* **Quoted text**
========

[Openmp-dev] [PATCH] [Revisedx2] Initial cmake support

Andrey Bokhanko andreybokhanko at gmail.com
Mon Jun 2 09:59:57 PDT 2014


Jack,

The approach we (Intel) use is standard for clang community. No changes in
how we prepare / submit patches will speed-up code review process. Limiting
factor here is small number of clang code owners / their limited throughput
(which is understandable given how many things they carry on their
shoulders).

We tried to extend number of code reviewers for our patches, but as the
mail thread you linked tells, not many people has enough authority to
approve patches for clang. At least yet -- hopefully, this will change in
the future.

There is hope, though -- Richard Smith, who is one of clang code owners,
approved us to commit Sema (parsing + semantic analysis) parts of our
patches in "review after commit" fashion. Given that these pathces comprise
50% of all code, this should speed up upstreaming a lot.

========

* **Given material**
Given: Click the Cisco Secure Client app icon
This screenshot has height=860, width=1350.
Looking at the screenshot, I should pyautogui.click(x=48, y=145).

========

* **Written tasks**
[1] Do the following statements agree with the message about clang code review? (a) Intel's approach to preparing and submitting patches is unusual for the clang community. (b) Richard Smith is one of the clang code owners. (c) Richard Smith approved committing the Sema parts in "review after commit" fashion. Answer yes or no for each, quoting the words of the message that decide it.
[2] Pick up the message about clang code review after its final sentence and write what comes next.

* **Answers to each task**
[1]
(a) No: "The approach we (Intel) use is standard for clang community."
(b) Yes: "Richard Smith, who is one of clang code owners"
(c) Yes: "approved us to commit Sema (parsing + semantic analysis) parts of our patches in "review after commit" fashion"

[2]
Yours,
Andrey

On Mon, Jun 2, 2014 at 8:14 PM, Jack Howarth <
howarth.mailing.lists at gmail.com> wrote:

> Andrey,
>      Also, note that when I say a single set of patches, I don't mean a
> single patch but number individual patches submitted as a complete patch
> set. After many years of carefully monitoring merges in FSF gcc (and
> helping mitigate the breakage from them on the darwin targets since Apple
> abandoned gcc), it has become clear that there are certain social pressures
> in the review process that a unified patch set creates. When a complete set
> of patches are submitted and say 90% of them are quickly reviewed, approved
> and committed, this results in a social pressure for the remaining
> reviewers to accelerate their work so as to not be seen as retarding the
> merge.
>            Jack
>
>
>
> On Mon, Jun 2, 2014 at 11:48 AM, Jack Howarth <
> howarth.mailing.lists at gmail.com> wrote:
>
>> Andrey,
>>     Reading through the the thread at
>> http://lists.cs.uiuc.edu/pipermail/cfe-commits/Week-of-Mon-20140519/106158.html,
>> I can understand the sensitivities here on the topic of reviews. IMHO, the
>> process of integrating clang-omp and openmp into the standard
>> llvm/compiler-rt/clang build would go much smoother if the merge of
>> clang-omp changes were sent up stream as a cohesive set of patches to merge
>> the branch like FSF gcc does. I know this will set the hair on edge for
>> some of the llvm developers, but when a merge is submitted as a single set
>> of patches, the upstream developers are forced to take the review process
>> far more seriously. Especially, if the reviews are coming in slowly,
>> submitting these patches upstream in a piecemeal approach will only
>> aggravate the problem of timely reviews.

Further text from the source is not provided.